Flat-Lattice-Transformer
Flat-Lattice-Transformer copied to clipboard
数据处理部分的代码的clip没生效
在32G 的卡上跑,clip 默认设置的200。 batch-size=1都会溢出。也是服了。 然后发现preprocess里面的clip 其实没有clip掉。最长的句子竟然会出现1146个char 溢出应该也正常吧。。。 修改了代码,贴上来,有遇到同样问题的人可以参考一下。
import argparse
import numpy as np
import os
import sys
sys.path.append('../')
from paths import *
parser = argparse.ArgumentParser()
parser.add_argument('--clip_msra', default=True, action='store_true')
parser.add_argument('--clip_size', default=200, help='soft clip your sequence!')
parser.add_argument('--max_seq_len', default=300,
help='When more than this number, skip!')
parser.add_argument('--train_set', default='train_bio')

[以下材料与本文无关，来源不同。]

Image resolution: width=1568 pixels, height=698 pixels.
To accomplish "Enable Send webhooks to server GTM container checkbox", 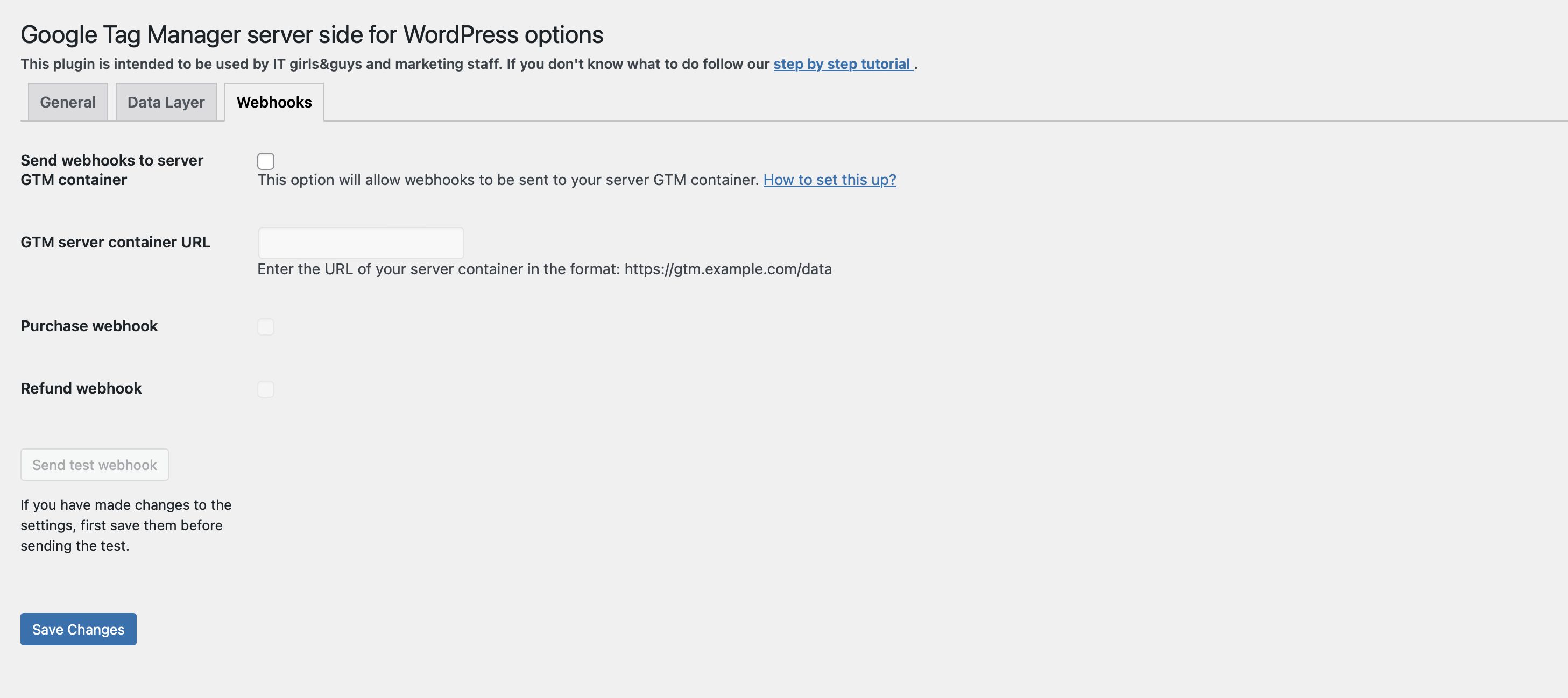I will (x=265, y=161).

parser.add_argument('--test_set', default='test_bio')
args = parser.parse_args()
segment_split = [',', '!', '.', '。', '!', '……', '?', '?', ',', '...']

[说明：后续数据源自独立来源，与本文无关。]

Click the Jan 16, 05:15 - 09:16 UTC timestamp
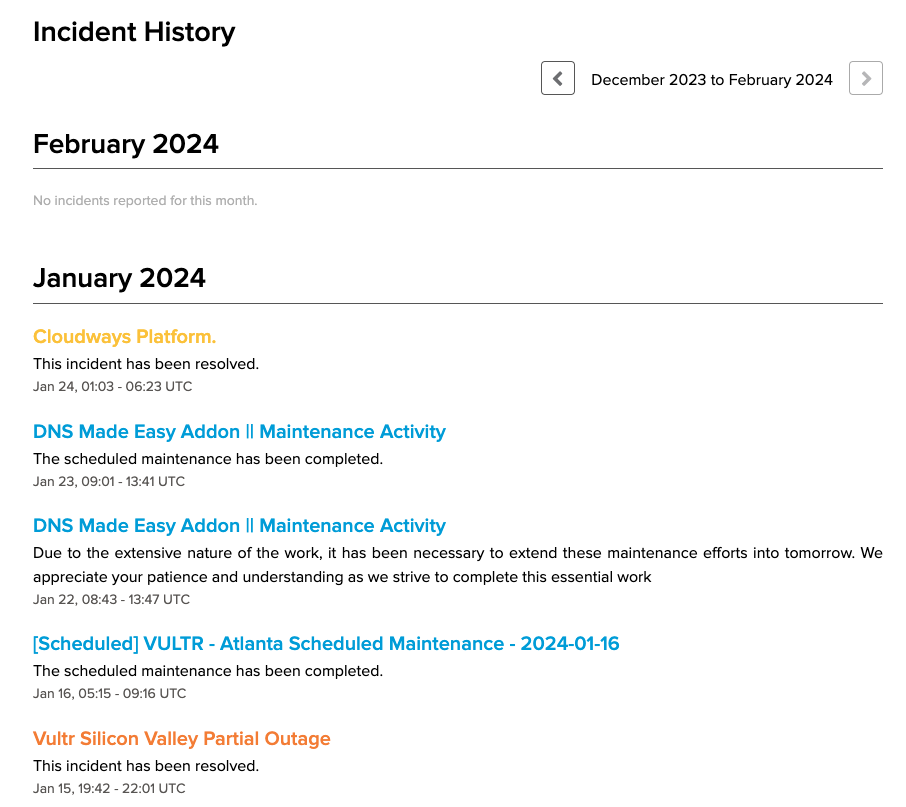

lexicon_f = open(yangjie_rich_pretrain_word_path, 'r')
char_f = open(yangjie_rich_pretrain_unigram_path, 'r')
output_f = open(yangjie_rich_pretrain_char_and_word_path, 'w')

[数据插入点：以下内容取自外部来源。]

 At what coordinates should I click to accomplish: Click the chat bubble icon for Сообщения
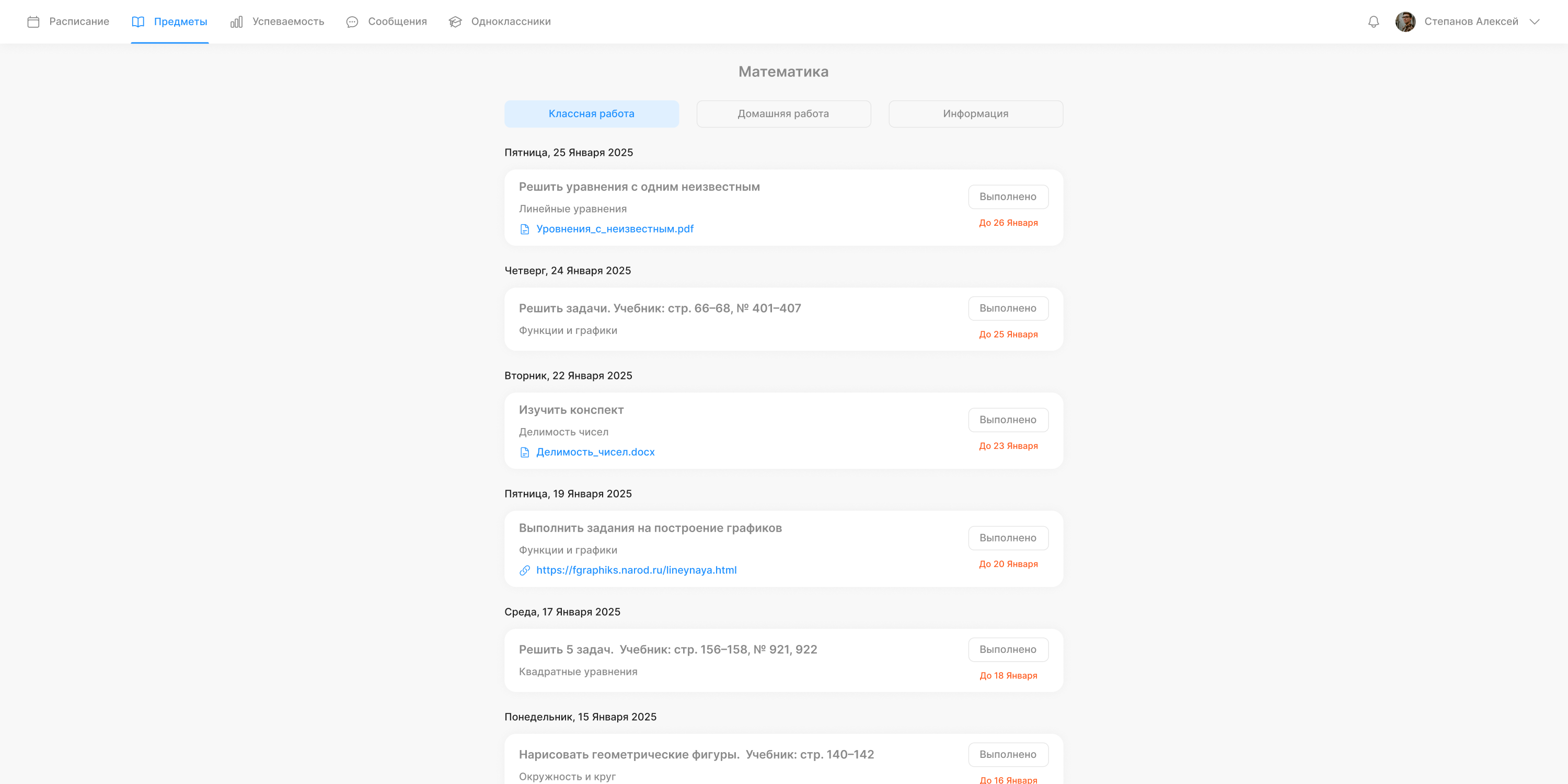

lexicon_lines = lexicon_f.readlines()
for l in lexicon_lines:
l_split = l.strip().split()
if len(l_split[0]) != 1:
print(l.strip(), file=output_f)
char_lines = char_f.readlines()
for l in char_lines:
print(l.strip(), file=output_f)
def need_clip(now_segment, current_line):
if len(current_line) <= 1:
return True
if len(now_segment) >= args.clip_size and (
current_line[0] in segment_split or current_line[1][0].lower() == 'e'):
return True
return False
def create_cliped_file(fp):
segment = ''
data_set, data_char, now_segment = [], [], []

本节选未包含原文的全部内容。